Lela Zaphiropoulos, LCSW, ACSW

Lela Zaphiropoulos, psychotherapist and supervisor in private practice for over 35 years working with individuals, couples, groups, is a WTCI Board and faculty member as well as co-director emeritus of the postgraduate training program. She leads didactic, experiential workshops on issues of aging and mortality.Prior to private practice she worked at Bellevue Psychiatric Hospital and at St. Luke's-Roosevelt Hospital. She completed postgraduate training at The Institute for the Study of Psychotherapy. She is co-author of Eating Problems: A Feminist, Psychoanalytic Model (1995), and of Kids, Carrots, and Candy: A Practical, Positive Approach to Raising Children Free of Food and Weight Problems (revised 2012). She is a founding member of Endangered Bodies NY, a global initiative that challenged the industries that promote body insecurity.

Participants should be prepared to join with audio and video. This is an interactive workshop. Please contact WTCI at admin@wtci-nyc.org if you require accommodations.

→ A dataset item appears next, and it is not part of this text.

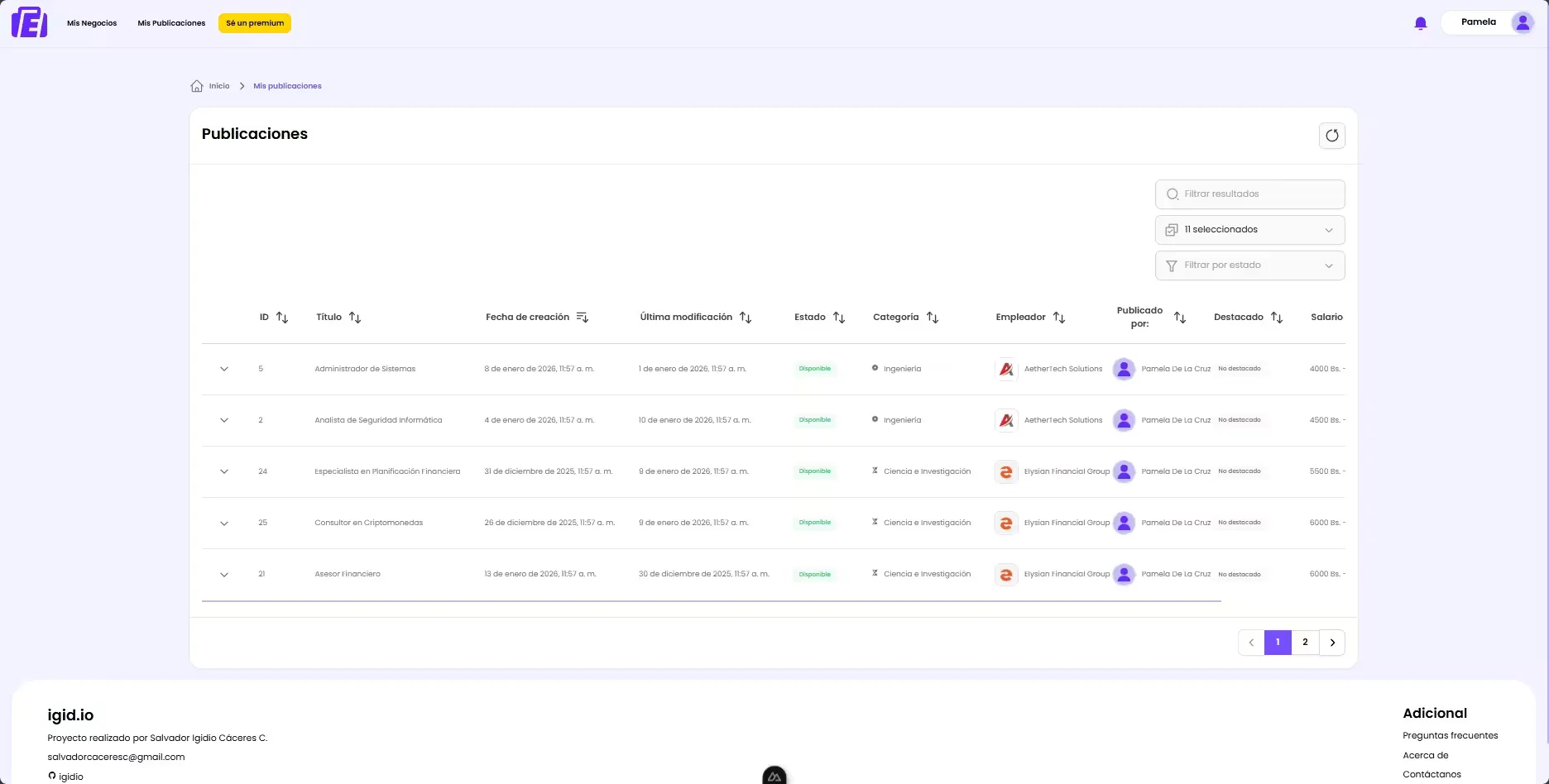This screenshot has width=1549, height=784.
Task: Sort by Última modificación column
Action: click(x=746, y=318)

*Qualifying practitioners: WTCI has been recognized by the New York State Education Department’s State Board for Mental Health Practitioners as an approved provider of continuing education for NYS licensed mental health counselors #MHC-0102 and creative arts therapists #CAT-0018, by the New York State Education Department’s State Board for Social Workers as an approved provider of continuing education for NYS licensed social workers #SW-0361, and by the New York State Education Department's State Board for Psychology as an approved provider of continuing education for licensed psychologists #PSY-0049.

*Refund policy: Recipients who give notice of cancellation two weeks or more ahead of the date of the event will receive a full ticket-price refund. Recipients who give notice of cancellation one week to thirteen days ahead of the date of the event will receive a refund of 50% of the ticket price. Except in the case of dire emergency circumstances, to be determined by Administration, refunds will not be permitted if notice is given in less than a week of the date of the event start date/time. Service fees will not be refunded.